## HOW TO COMPLETE THIS TASK
Some lines in the material below hold the word "button". Copy all of them.

## DATA RECORDS
____________

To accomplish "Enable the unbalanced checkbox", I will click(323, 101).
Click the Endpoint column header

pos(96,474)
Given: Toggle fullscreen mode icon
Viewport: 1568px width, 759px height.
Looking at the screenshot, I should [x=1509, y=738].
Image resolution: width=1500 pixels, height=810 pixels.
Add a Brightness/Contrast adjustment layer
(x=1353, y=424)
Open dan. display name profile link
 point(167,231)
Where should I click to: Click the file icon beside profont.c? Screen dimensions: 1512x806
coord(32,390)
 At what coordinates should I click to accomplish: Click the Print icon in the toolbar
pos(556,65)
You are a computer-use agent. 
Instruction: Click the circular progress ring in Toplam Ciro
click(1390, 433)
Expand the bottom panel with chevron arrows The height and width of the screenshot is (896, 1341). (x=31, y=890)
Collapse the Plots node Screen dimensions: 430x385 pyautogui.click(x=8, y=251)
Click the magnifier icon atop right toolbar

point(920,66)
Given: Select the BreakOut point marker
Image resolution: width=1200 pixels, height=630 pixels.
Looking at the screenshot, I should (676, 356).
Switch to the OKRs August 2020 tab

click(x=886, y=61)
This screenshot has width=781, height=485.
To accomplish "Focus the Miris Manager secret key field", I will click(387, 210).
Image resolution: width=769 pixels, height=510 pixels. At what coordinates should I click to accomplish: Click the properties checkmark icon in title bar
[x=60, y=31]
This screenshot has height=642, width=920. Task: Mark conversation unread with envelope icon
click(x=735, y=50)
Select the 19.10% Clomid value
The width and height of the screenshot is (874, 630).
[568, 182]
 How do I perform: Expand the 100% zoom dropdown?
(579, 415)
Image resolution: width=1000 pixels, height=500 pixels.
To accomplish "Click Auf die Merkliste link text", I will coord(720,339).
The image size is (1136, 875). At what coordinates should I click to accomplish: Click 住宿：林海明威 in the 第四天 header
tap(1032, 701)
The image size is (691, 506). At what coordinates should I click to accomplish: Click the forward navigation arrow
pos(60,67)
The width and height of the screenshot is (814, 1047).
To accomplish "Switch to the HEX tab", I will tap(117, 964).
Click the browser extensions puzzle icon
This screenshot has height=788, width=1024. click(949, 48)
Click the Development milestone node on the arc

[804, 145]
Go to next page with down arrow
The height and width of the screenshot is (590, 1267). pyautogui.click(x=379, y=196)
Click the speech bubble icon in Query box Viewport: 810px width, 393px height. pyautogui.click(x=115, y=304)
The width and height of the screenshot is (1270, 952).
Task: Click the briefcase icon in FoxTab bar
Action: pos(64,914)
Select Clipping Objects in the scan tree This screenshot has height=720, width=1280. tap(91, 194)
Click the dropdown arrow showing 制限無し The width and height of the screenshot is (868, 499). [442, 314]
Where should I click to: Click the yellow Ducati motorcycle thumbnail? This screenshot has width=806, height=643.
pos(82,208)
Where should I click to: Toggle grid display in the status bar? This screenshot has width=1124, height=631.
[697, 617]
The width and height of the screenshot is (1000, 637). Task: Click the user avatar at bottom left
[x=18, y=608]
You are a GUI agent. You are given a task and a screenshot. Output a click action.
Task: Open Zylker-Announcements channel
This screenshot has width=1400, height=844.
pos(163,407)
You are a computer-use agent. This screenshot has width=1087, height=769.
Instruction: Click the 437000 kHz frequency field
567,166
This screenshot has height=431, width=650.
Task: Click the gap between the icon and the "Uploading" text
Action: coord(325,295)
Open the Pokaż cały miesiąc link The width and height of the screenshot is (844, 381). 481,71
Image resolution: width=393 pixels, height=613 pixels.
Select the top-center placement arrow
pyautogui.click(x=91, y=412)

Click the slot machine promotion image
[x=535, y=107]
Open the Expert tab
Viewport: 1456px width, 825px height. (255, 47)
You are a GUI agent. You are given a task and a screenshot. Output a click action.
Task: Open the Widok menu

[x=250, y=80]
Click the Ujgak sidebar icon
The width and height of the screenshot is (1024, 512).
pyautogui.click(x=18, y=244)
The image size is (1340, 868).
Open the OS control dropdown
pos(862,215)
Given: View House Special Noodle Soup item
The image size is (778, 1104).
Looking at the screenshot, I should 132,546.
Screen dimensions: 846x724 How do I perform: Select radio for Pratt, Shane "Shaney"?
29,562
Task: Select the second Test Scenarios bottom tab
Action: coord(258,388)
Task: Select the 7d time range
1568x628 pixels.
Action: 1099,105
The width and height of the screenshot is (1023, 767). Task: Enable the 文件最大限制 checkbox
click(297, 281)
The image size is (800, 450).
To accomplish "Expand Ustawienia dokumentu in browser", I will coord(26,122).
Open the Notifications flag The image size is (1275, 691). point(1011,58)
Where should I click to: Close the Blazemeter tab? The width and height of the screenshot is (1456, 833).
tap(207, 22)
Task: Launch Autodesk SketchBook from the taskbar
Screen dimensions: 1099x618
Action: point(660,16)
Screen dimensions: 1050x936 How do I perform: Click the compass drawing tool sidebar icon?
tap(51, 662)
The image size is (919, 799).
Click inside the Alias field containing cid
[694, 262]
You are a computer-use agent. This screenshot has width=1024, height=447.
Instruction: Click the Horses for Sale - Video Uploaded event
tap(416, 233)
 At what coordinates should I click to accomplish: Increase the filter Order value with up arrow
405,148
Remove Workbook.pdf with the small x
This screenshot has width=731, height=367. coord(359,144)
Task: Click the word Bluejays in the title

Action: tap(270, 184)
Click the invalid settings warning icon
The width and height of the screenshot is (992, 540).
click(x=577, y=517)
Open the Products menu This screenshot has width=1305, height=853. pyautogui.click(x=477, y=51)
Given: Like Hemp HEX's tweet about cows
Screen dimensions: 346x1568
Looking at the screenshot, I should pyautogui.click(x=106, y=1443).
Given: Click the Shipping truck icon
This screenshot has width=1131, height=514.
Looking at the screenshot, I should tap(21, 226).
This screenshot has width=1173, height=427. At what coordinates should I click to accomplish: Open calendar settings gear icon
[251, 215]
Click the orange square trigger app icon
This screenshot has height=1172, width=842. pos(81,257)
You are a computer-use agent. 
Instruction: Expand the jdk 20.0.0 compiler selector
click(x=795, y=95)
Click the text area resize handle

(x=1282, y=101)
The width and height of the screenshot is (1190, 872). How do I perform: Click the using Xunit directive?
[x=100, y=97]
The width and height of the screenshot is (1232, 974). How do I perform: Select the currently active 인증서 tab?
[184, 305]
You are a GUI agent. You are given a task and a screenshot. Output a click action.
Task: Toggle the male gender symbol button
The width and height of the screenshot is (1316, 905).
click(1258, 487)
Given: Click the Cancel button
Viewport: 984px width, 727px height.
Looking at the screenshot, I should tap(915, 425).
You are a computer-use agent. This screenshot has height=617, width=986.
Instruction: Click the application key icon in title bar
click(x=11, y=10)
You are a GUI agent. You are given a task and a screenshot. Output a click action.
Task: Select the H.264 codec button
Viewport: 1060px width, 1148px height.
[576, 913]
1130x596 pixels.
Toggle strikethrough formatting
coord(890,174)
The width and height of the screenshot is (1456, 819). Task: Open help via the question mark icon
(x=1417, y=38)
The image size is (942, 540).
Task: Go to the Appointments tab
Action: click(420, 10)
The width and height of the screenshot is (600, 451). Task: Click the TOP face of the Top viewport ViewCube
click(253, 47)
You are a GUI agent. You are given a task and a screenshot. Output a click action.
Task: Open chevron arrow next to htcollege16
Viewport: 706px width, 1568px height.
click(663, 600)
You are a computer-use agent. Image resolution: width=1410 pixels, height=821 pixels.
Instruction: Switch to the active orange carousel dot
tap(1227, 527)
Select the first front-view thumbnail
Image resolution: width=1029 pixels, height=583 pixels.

____________

## RESULT OF THE EXERCISE
Task: Toggle the male gender symbol button
Given: Click the Cancel button
Task: Select the H.264 codec button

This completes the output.